DATASET EXCERPTS.
###

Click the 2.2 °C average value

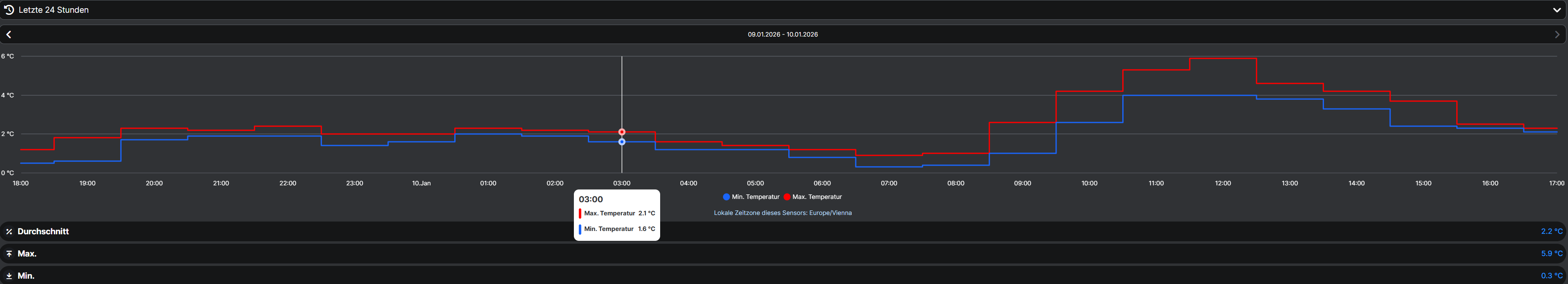tap(1551, 231)
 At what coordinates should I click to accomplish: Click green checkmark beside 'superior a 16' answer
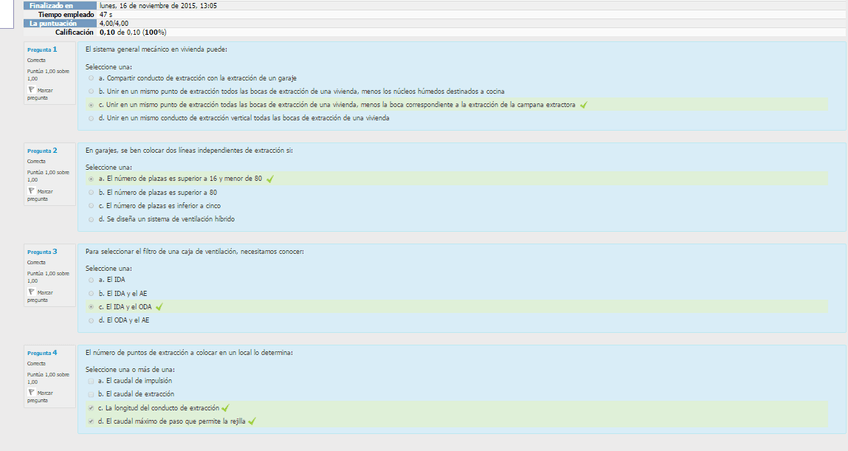coord(270,178)

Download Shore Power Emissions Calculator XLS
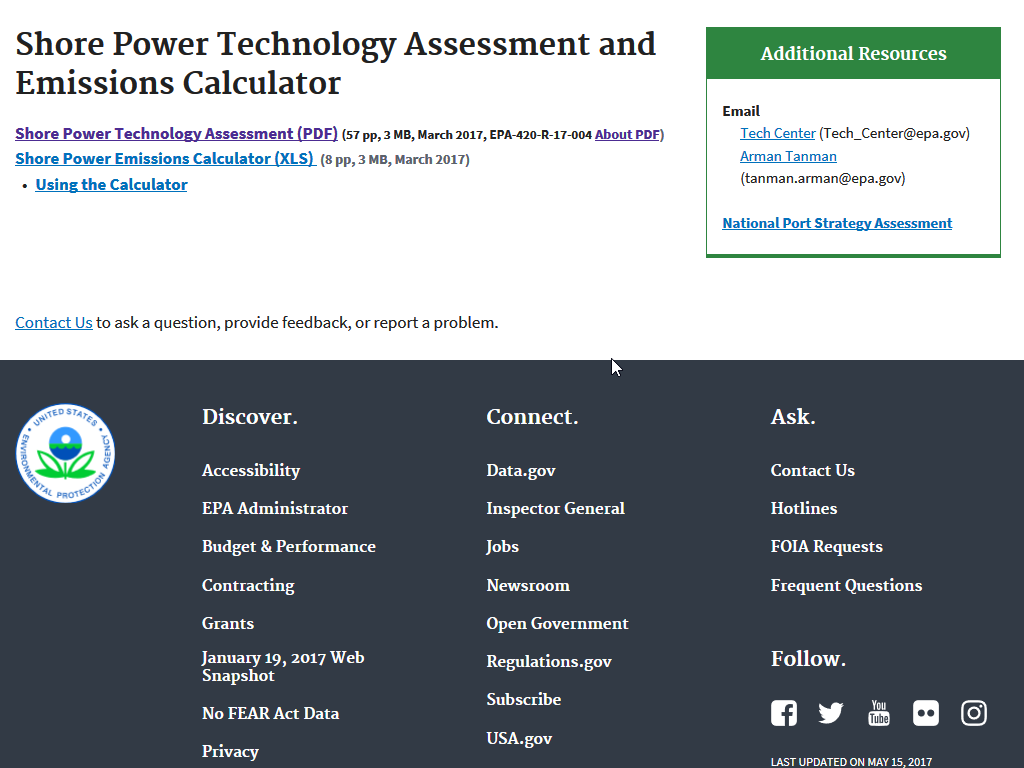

###

TASK BRIEF. Only the lines from the one with "At what coordinates" through the final line of the entries belong in the answer, set down exactly, with both ends included and no pictures.

SOLUTION TO THIS EXERCISE.
 At what coordinates should I click to accomplish: Click green checkmark beside 'superior a 16' answer
coord(270,178)

Download Shore Power Emissions Calculator XLS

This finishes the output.